▶ [WHAT YOU NEED TO DO] According to the article about veterans and health insurance, about how many veterans lack insurance nationwide?

=== PASSAGE ===

At least 250,000 U.S. veterans won't get insurance coverage under the Affordable Care Act, Stateline Health News reported, putting financial strain on the healthcare industry in general and at the hospitals where they obtain care in particular.
Altogether, 40 percent of veterans have incomes at or below 138 percent of the federal poverty level, according to Kaiser Health News. But Stateline noted that hundreds of thousands of them live in states that do not plan to expand the Medicaid program.
Veterans are susceptible to conditions such as substance dependency or post-traumatic stress disorder, which often requires closely coordinated care that is difficult to obtain if they lack insurance. Kenneth Kizer, who oversaw the VA during the 1990s, told Stateline he's concerned that a mix of civilian and VA-oriented care is likely to lead to more hospitalizations, which could drive up uncompensated care costs.
Even veterans enrolled in the VA system tend to access costly emergency room care at far higher rates than average.
According to the Urban Institute, as many as 535,000 veterans and 174,000 of their spouses would be able to enroll in Medicaid if all states participated in the expansion. In states such as Ohio, expanding Medicaid would cut the number of uninsured veterans by half, according to ABC 6 News.
Altogether, about 1.3 million veterans lack insurance nationwide, according to Stateline. And despite the fact that income eligibility for VA benefits are less stringent than Medicaid, many are ineligible for coverage because they did not serve in the military long enough to qualify. Stateline reported that only 66,000 veterans are expected to apply for VA benefits in order to avoid the tax penalty for being uninsured.

=== SUPPLIED INFORMATION ===

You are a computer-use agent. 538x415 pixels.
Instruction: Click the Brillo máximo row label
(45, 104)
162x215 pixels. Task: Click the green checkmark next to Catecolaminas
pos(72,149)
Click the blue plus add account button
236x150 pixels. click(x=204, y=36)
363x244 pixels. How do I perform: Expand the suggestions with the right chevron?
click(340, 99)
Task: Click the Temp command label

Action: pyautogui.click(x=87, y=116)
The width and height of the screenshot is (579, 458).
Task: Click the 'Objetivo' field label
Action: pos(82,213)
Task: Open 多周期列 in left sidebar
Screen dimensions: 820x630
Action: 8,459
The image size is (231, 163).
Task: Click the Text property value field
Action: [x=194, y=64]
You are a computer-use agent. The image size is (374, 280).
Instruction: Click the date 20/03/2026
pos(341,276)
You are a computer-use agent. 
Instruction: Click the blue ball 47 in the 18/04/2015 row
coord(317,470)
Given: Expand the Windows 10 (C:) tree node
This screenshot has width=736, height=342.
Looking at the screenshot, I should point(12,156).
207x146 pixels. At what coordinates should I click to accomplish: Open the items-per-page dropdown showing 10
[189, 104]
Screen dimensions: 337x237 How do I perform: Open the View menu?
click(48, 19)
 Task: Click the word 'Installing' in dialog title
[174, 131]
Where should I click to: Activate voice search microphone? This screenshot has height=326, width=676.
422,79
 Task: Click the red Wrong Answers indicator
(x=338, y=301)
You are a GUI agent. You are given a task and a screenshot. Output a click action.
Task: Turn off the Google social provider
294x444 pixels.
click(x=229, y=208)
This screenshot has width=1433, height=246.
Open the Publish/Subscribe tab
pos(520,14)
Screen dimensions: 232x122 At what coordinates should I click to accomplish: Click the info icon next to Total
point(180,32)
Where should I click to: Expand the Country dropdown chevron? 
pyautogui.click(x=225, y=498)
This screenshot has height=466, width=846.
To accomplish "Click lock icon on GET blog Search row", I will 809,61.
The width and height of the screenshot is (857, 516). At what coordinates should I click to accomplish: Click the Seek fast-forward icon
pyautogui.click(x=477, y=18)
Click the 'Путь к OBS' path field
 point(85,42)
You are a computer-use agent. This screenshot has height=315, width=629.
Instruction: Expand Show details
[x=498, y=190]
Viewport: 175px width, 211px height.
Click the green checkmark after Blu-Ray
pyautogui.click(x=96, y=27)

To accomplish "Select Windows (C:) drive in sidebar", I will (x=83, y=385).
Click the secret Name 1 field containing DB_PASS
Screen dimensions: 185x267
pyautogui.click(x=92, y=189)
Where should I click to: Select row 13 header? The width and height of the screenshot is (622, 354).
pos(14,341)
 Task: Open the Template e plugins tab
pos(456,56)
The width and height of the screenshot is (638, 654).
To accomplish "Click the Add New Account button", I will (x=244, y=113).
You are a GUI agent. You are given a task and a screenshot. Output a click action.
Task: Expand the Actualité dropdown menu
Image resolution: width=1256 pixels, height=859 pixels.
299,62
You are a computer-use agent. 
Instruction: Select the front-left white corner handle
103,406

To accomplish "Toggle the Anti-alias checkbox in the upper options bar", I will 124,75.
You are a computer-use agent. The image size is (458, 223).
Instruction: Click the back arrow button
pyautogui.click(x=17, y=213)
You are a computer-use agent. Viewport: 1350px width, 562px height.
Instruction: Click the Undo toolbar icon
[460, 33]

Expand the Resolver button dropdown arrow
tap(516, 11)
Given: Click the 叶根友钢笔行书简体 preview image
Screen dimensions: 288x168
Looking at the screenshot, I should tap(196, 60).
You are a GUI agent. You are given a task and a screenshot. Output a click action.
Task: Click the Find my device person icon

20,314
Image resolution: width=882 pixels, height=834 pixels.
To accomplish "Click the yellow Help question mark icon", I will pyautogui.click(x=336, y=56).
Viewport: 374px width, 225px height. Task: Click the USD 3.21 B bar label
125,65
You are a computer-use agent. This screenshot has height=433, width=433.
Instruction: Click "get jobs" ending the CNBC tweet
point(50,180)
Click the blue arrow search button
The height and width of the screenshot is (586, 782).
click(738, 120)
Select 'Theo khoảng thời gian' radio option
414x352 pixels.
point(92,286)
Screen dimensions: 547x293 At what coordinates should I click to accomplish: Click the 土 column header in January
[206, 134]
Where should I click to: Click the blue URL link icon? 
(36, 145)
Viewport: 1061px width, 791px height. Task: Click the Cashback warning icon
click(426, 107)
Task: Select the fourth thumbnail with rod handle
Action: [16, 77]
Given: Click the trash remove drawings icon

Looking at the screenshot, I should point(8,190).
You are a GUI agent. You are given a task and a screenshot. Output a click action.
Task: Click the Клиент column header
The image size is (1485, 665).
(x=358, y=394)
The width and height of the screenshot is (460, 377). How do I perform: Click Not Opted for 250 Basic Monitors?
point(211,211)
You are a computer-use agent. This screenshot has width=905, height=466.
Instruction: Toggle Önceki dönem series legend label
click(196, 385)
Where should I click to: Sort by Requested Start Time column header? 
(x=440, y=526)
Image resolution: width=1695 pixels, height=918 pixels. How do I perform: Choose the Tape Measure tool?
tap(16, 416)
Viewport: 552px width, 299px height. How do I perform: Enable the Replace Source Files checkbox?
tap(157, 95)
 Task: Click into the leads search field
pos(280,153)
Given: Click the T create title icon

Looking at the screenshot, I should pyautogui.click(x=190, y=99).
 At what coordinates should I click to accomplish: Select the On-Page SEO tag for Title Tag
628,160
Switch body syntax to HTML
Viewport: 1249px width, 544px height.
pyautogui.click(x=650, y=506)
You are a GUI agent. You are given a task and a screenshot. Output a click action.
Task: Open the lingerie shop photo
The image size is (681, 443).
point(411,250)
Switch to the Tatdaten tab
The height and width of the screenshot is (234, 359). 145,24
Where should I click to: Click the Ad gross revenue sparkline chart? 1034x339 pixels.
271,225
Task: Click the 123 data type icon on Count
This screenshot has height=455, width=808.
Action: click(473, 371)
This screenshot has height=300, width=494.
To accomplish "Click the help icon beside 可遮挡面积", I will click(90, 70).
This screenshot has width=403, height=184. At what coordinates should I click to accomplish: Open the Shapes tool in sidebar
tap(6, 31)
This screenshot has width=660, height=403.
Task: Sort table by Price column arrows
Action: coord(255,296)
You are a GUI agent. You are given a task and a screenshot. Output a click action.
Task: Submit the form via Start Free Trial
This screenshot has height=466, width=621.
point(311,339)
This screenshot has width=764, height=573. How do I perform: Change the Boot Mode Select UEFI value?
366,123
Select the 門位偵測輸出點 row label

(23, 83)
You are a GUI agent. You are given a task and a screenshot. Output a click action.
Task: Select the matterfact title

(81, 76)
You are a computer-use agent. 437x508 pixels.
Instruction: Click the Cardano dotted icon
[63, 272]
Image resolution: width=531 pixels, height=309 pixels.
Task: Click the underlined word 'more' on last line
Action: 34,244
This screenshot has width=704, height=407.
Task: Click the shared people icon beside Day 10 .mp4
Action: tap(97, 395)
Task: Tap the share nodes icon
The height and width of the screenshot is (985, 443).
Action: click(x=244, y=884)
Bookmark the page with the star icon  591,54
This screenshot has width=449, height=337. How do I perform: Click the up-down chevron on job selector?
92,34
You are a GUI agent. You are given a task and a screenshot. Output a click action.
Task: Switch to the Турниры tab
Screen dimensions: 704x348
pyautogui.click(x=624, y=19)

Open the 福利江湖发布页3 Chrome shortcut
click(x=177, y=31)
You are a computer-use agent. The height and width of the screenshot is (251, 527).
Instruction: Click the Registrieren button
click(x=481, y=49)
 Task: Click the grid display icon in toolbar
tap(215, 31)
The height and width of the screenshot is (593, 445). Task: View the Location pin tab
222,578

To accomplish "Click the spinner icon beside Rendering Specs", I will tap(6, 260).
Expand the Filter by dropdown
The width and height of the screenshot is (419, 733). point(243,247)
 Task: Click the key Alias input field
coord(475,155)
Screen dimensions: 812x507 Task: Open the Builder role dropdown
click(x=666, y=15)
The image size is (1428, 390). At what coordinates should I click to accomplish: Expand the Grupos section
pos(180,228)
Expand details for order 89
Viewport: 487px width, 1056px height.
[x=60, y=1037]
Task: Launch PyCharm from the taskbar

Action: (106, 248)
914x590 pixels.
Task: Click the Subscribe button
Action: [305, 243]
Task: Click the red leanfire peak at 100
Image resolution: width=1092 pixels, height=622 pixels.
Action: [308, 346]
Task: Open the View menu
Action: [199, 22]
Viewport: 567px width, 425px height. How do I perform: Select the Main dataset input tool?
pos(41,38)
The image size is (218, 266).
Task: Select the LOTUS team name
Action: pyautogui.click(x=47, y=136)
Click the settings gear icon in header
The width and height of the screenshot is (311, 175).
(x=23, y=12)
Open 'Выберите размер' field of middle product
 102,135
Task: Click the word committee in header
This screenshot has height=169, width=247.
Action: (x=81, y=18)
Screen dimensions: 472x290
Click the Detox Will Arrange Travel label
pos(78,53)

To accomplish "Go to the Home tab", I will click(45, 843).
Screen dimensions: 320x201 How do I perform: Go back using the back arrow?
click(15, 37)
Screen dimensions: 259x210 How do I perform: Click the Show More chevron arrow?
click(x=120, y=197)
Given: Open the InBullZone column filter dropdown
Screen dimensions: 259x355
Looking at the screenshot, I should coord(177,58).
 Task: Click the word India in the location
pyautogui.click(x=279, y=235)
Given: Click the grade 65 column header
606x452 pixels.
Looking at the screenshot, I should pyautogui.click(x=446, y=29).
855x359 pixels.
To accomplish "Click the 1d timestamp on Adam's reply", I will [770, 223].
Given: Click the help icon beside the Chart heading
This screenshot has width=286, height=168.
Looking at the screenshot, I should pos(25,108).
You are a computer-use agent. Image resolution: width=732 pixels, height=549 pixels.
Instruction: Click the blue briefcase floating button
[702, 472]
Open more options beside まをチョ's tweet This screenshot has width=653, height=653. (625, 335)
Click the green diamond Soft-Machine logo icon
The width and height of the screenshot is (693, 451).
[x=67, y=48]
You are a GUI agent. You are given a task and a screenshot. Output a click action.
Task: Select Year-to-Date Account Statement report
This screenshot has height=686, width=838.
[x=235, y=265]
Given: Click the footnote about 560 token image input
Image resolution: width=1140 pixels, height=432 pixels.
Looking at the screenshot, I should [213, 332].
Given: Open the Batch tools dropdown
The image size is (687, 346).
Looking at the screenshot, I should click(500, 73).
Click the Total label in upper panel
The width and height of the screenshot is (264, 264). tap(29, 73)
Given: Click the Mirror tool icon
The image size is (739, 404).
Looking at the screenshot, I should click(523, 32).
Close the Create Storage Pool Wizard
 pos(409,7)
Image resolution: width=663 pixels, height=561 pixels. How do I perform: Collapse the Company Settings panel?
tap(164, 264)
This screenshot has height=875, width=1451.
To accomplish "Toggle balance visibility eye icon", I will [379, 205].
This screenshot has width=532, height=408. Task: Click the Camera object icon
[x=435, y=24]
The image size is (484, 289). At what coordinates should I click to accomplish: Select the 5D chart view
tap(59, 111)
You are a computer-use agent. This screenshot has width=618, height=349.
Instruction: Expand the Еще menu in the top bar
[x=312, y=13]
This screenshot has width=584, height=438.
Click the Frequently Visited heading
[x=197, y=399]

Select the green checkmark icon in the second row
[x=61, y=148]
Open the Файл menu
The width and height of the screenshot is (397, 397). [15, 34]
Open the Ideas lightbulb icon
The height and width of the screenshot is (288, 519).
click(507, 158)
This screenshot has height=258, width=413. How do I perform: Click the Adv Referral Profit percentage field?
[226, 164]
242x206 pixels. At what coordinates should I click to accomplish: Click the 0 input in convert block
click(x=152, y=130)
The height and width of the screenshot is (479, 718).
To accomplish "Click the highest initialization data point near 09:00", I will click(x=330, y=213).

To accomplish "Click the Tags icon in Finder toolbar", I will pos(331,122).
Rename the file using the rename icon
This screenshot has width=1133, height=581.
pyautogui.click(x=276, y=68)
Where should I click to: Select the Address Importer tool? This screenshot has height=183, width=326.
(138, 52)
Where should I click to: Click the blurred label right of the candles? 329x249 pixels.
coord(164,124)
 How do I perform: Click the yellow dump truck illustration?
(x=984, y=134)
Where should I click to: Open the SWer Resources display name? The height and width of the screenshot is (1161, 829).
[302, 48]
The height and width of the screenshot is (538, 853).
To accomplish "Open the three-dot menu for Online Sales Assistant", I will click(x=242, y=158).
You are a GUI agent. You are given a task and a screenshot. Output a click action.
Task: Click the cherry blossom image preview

===

▶ [ANSWER FOR THE TASK] About 1.3 million veterans.